RD Blackmore was born in Oxfordshire, but spent his childhod and youth in Exmoor and claimed that 'in everything except the accident of my birth I am a Devonian; my ancestry were all Devonians; my sympathies and feelings are all Devonian."
In 1869 he published Lorna Doone - a romantic novel set in late 11th Century Exmoor.

Charles Kingsley, author of The Water Babies was born and raised in Bideford and later published the novel, Westward Ho! in 1855. This book was the inspiration behind the naming of the village of Westward Ho! - the only place in England which contains an !

Henry Williamson moved to Georgham, nr Croyde in 1921, and proceeded to publish his most acclaimed book 'Tarka The Otter' which won the Hawthonden Prize for literature. This classic novel followed the life of a young otter and was based on actual locations in Noth Devon.

Today you will see Tarka (meaning 'little water wanderer') living on in the area - in pub names, cycle hire shops, as well as the Tarka Trail Cycle Path and the Tarka Line train route.

Sir Francis Chichester, who was born in Barnstaple, was the first person to sail single-handed around the world in 1966 and was subsequently knighted by Queen Elizabeth II.
Modern Day

 

Local Heroes:

Phi Vickery MBE, the English rugby union footballer who plays prop for Wasps and England, and was part of the England side that won the 2003 Rugby World Cup was born in Barnstaple.

Jonathan Edwards, the World and Olympic Champion triple jump athlete lived in Ilfracombe whilst his father was the vicar of St Philip & St James Church. He is commemorated in a mosaic on the seafront near the Landmark Theatre.

The actor Peter Sellers first set foot on stage in Ilfracombe, and Joan and Jackie Collins both went to school in the town whilst evacuees from The Blitz.

 

Folk Tales and Legends:

Chambercombe Manor, near Ilfracombe, is reputedly one of the most haunted dwellings in the UK.

One of several legends that attempts to explain the mysterious female skeletal remains at Chambercombe Manor found in 1865, is that they are of the owners' daughter who was found shipwrecked on nearby rocks. Her footsteps are heard walking along corridors, and a low moaning has been heard emanating from the former secret room where her remains were found.

The Earl of Rone is probably the most unusual legend in North Devon. Official origins are now lost, but legend has it that the Earl of Tyrone was fleeing from Ireland and subsequently became shipwrecked on the beach of Combe Martin. Each year the locals re-enact the story over a 3 day celebration. On the final day, the masked Earl rides backwards on a donkey and is led down to the beach, where he is thrown into the sea!

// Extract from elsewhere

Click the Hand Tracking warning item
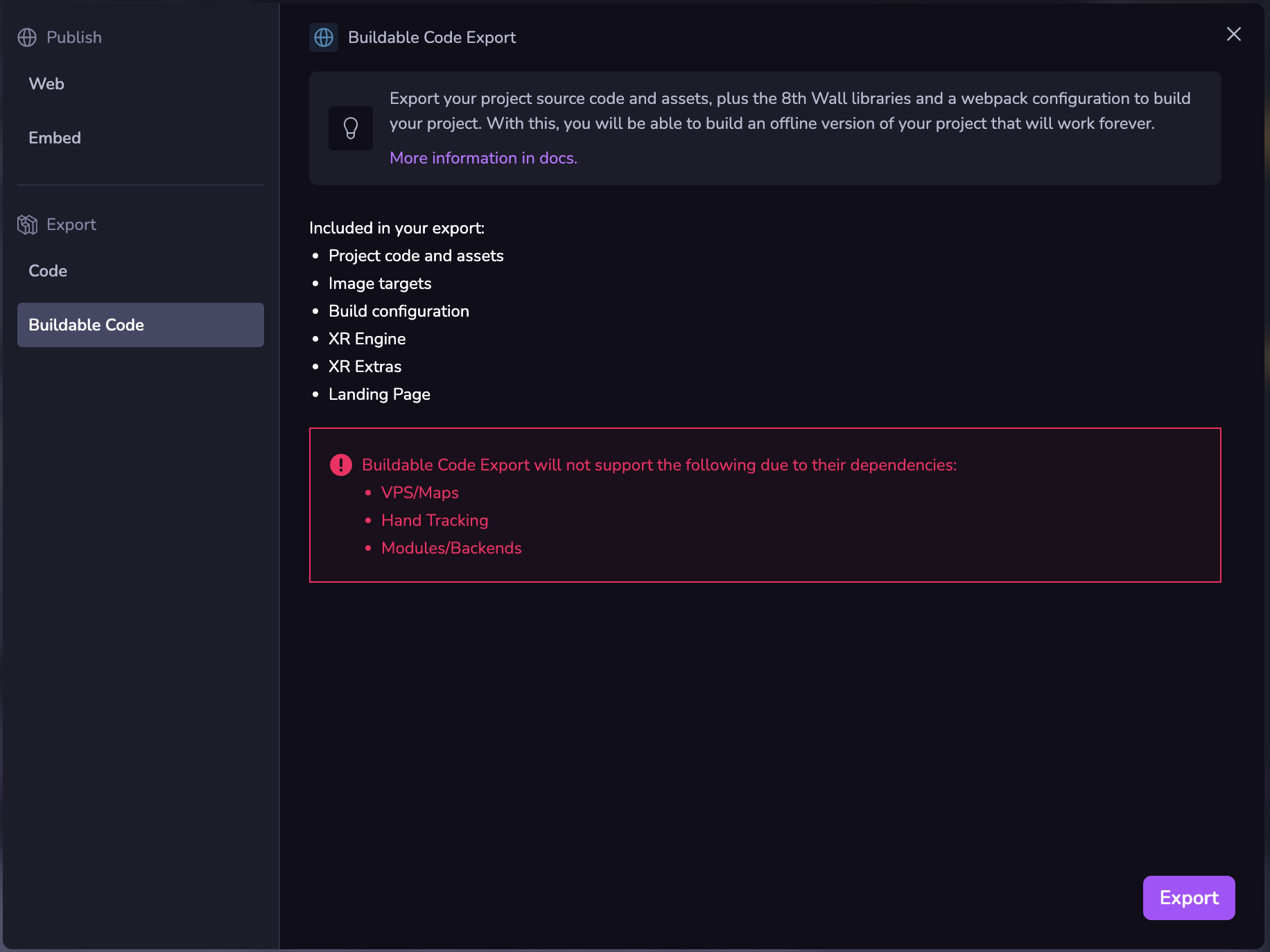The width and height of the screenshot is (1270, 952). (x=435, y=520)
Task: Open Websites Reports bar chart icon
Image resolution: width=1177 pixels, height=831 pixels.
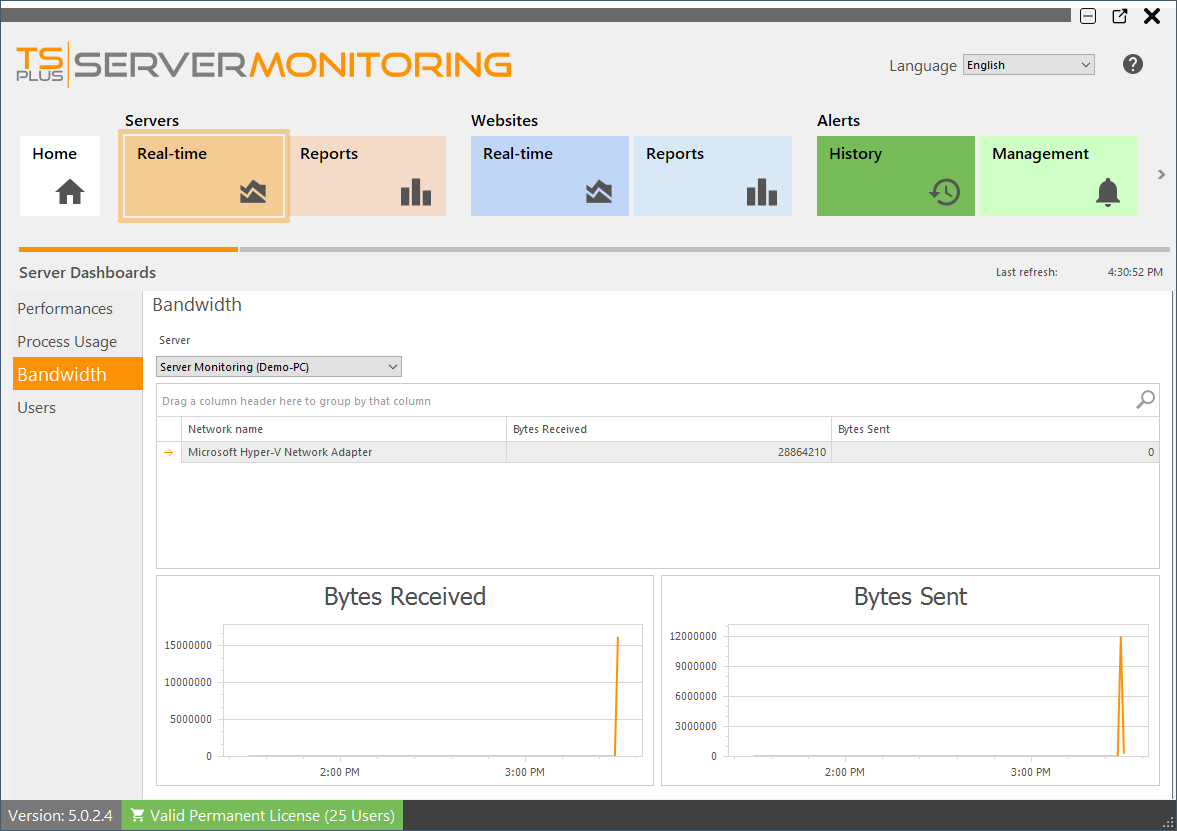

Lundy Island, off the North Devon coast, is reputed to be the entrance to Annwn, a place in Welsh mythology where souls that had departed this world went to. It was essentially a world of delights and eternal youth, where disease was absent and food abundant.

Lynmouth was once noted for the particularly large catches of herrings that its fishermen would bring home. However, in 1823 the herrings bizarrely deserted the area.

Some say it was because the local church was extracting a herring tax from the locals - a particular unpopular tax - and the herring apparently couldn't bear to be the cause of such contention. Another version is that, because there were more herrings that could be eaten or sold, they were used as manure on the land which insulted the herring who departed, never to return.

Tarr Steps on Exmoor is an ancient clapper bridge, thought to be dating from about 1000BC. It has 15 arches across the River Barle and some chunks of stone weigh up to 5 tons. It has been swept away by floodwaters several times but has always been rebuilt.

The story goes that it was built in one night by the Devil after a local giant had challenged him to a strength contest!